Blender Institute had 3 days of coder/artist workshops on 2.8 designs and targets. Having 12 brains going over all aspects of usability and technical concepts has been extremely useful. The team is gathering all notes and designs currently and will make extensive reports for everyone here soon. Some docs will appear on the code.blender.org site, most of them go to wiki.blender.org.
I can happily confirm that we agreed on everything we’ll present. It’s well aligned with what we started for 2.5, very good to have clear focus and direction! Of course we look forward to a public review and high level of support by everyone who’s involved with Blender.
While the real detailed docs are getting reviewed and finalized, I’d like to share the highlights with you in this short summary:
Blender 2.5 concepts
- Design principles of original 2.5 doc were verified and confirmed to be valid still.
- Suggested is to make more use of temporary popups for settings (viewport settings, etc). That clears up the too long property panel lists.
- The select-tool order can be kept working by use of new toolbar that will present tools using new widget/manipulators. Goal will be that most operators will get the ‘redo’ operator as widgets in an editor, allowing users to tweak operations more efficient, but also to repeat it on a different selection. For example translate and rotate, but also spin, duplicate, extrude, knife, etc can work this way.
Layers
- The Scene Object list will become a hierarchical list of Object Collections. Each Collection can hold other Collections and hold all the Objects you want. Objects can be in multiple Collections.
- The new Layers then use (= point to) the Scene Collections to define what’s visible, or editable, or edit overrides (draw types, materials, etc). This way you can set up Layers that use the same Collections, but with different visibility and render settings.

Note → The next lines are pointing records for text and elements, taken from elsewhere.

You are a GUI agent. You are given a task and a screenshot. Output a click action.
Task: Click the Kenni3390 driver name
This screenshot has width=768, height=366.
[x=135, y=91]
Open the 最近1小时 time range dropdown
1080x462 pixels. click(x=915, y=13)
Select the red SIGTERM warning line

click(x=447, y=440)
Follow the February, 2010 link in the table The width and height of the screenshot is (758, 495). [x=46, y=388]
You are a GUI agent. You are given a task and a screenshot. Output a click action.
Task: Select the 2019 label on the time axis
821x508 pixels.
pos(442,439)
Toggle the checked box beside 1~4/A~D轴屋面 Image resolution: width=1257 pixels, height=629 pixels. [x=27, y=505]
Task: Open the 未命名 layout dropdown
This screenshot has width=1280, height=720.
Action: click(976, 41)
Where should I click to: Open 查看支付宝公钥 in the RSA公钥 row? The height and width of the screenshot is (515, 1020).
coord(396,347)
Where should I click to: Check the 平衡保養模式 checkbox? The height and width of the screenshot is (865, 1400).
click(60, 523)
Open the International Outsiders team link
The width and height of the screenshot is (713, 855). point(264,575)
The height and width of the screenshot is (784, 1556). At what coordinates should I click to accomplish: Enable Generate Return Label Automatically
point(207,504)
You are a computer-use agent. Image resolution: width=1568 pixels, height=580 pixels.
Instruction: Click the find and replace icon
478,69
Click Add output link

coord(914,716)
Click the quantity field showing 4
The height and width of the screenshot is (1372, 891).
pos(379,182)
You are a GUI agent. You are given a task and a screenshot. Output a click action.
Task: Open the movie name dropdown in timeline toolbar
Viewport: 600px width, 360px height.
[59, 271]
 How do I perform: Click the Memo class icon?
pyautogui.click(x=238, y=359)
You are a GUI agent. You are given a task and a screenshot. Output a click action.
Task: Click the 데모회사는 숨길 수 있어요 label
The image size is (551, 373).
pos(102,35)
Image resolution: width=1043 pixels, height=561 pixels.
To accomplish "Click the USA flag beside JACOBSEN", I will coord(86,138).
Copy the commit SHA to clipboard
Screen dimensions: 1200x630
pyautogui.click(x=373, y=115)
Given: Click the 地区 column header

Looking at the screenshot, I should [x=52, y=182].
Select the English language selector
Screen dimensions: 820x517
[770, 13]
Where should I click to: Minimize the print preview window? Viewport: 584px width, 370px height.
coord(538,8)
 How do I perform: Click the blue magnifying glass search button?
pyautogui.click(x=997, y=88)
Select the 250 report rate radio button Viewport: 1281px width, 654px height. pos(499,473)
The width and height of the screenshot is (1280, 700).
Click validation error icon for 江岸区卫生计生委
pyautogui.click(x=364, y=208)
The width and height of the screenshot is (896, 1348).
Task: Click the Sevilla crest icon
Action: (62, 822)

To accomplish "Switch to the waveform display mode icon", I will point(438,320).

- Those Layers will be used by all editors (including viewports) and render engines and the compositor.
- Visualization of Object-mode and Edit-modes in Blender will be coded as a special drawing engine, composited on top of viewport drawing/rendering itself.
- New configuration files will allow to define “Workspaces”, which will be available as tabs in the top header of a window. Each Workspace can store multiple layouts (old name ‘Screen’), and will allow to filter or change visible panels, tools, menus, active addons and shortcuts.
- Blender’s screens (layouts) will get a default top bar for menus, for active scene, for active mode and for active layer. Scene, Mode and active Layer will be ‘global’ for all editors in that workspace.
- Further workflow configuration will be enabled by efficient use of template files (sets of default assets or primitives) and a project file (settings that need to be set per project, such as file paths or web settings).
- Special attention will go to deliver a couple of low-level input “keymaps” for input devices like mouse, pens, tablets and touchpads. These should be selected based on your hardware setup and preferences (left select, right select). On top of that we make 1 strong (more minimal) default shortcut keymap for all basic operations.
Technical design
- Each Layer gets own dependency graph
- Overrides can be static (on start/load) or dynamic (animated).
- Overrides in two types: to replace values (color, etc), or add/remove items from a list (modifiers, constraints, etc).
- Particles and hair systems will be put back, but as own primitive type. Full proposal coming soon.
Participants were a very diverse group of coders and artist/contributors:
Pablo Vazquez, Julian Eisel, Paweł Łyczkowski, Daniel Lara, Sebastian Koenig, Bastien Montagne, Brecht van Lommel, Mike Pan, Sergey Sharybin, Dalai Felinto, Ton Roosendaal and Jonathan Williamson remotely.